[1] Apollonius, écrivain ecclésiastique, entreprit, lui aussi, une réfutation de l'hérésie appelée cataphrygienne, qui florissait encore à cette époque en Phrygie, et il composa un écrit spécial contre les partisans de celle secte ; il montra que les prophéties qu'ils faisaient circuler étaient fausses à la lettre, et il exposa, pour les confondre, quelle était la vie des chefs de la secte. Mais écoutons-le, parlant de Montan en propres termes :
« [2] Mais quel est ce docteur nouveau ? Ses œuvres et sa doctrine nous le montrent : c'est lui qui a enseigné à rompre les mariages, il a légiféré sur les jeûnes, il a donné à Pépuse et à Tymion (qui sont des petites villes de Phrygie) le nom de Jérusalem, et il a voulu qu'on s'y rassemblât de partout ; il a établi des collecteurs d'argent, organisant, sous le nom d'offrandes, la captation des présents ; il a assigné des salaires à ceux qui prêchaient sa doctrine, afin que la gloutonnerie fît prévaloir l'enseignement de sa parole. »

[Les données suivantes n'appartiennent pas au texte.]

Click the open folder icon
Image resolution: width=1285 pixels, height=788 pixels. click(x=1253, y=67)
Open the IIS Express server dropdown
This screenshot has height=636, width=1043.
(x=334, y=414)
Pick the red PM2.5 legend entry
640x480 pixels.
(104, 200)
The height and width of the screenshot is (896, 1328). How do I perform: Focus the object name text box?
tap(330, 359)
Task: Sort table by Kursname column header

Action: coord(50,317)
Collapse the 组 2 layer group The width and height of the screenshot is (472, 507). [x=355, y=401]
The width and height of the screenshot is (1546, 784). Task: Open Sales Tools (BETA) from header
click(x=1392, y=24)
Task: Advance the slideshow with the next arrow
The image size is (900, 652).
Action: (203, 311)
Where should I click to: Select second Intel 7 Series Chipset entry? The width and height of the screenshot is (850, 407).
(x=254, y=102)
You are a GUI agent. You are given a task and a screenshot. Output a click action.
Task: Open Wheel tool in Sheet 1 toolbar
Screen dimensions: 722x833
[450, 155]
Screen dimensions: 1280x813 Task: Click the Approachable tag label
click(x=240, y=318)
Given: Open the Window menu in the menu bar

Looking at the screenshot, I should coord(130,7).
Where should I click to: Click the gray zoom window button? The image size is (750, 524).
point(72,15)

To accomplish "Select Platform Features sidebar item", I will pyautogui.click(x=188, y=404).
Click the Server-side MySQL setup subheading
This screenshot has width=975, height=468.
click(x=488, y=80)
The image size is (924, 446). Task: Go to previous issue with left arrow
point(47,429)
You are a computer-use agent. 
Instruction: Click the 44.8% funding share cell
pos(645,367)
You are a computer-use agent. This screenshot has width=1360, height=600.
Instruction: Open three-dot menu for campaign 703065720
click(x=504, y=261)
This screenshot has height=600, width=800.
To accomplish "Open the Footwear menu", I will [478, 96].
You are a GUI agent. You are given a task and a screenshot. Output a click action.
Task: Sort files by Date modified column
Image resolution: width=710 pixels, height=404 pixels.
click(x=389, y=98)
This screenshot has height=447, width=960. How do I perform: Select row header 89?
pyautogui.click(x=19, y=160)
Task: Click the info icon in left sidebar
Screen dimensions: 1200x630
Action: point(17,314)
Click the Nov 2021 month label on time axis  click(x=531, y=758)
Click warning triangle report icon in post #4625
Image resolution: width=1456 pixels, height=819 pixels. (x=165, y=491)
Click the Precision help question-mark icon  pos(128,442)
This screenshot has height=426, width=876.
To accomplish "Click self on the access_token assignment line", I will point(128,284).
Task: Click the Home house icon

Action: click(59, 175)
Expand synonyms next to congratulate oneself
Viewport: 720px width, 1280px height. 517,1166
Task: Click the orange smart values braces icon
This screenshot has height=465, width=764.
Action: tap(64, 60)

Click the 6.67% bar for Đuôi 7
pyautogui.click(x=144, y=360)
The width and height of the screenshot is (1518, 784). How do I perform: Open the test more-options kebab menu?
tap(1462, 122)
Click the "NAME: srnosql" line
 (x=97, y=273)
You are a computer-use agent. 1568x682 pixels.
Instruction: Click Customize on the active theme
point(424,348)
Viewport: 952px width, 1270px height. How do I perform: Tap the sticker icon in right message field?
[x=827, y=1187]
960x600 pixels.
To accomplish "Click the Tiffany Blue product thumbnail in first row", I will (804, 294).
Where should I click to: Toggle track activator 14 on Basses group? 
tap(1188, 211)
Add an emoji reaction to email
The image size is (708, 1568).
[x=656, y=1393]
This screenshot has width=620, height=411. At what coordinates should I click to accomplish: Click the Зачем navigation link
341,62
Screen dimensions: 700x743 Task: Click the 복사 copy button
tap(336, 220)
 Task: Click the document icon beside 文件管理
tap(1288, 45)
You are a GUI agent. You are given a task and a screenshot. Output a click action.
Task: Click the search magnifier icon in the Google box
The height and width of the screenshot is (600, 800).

[3] Voilà encore ce qu'Apollonius rapporte de Montan et plus loin il écrit ainsi de ses prophétesses : « Nous avons donc déjà montré que ces premières prophétesses, à partir du moment où elles furent remplies de l'esprit, quittèrent leurs maris. Comment donc ne mentent-ils pas, quand ils appellent Priscille une vierge ? »
[4] Il ajoute ensuite ces paroles : « Ne te semble-t-il pas que toute Écriture défend aux prophètes de recevoir des dons et des richesses ? Lors donc que je vois la prophétesse accepter de l'or, de l'argent et des vêtements de prix, comment ne la répudierais-je pas ? »
[5] Plus loin encore, au sujet d'un de leurs confesseurs, il dit ceci : « Voici encore Thémison ; il était revêtu de l'avarice indéniable ; lui qui n'a pas porté le signe de la confession, mais qui a déposé les chaînes grâce à une forte somme ; il aurait dû après cela être humble, mais il ose se vanter d'être martyr, jouer l'apôtre, rédiger une épître catholique, catéchiser ceux qui croient mieux que lui et même défendre les discours d'une parole vide de sens, il blasphème contre le Seigneur, les apôtres et la sainte Église. »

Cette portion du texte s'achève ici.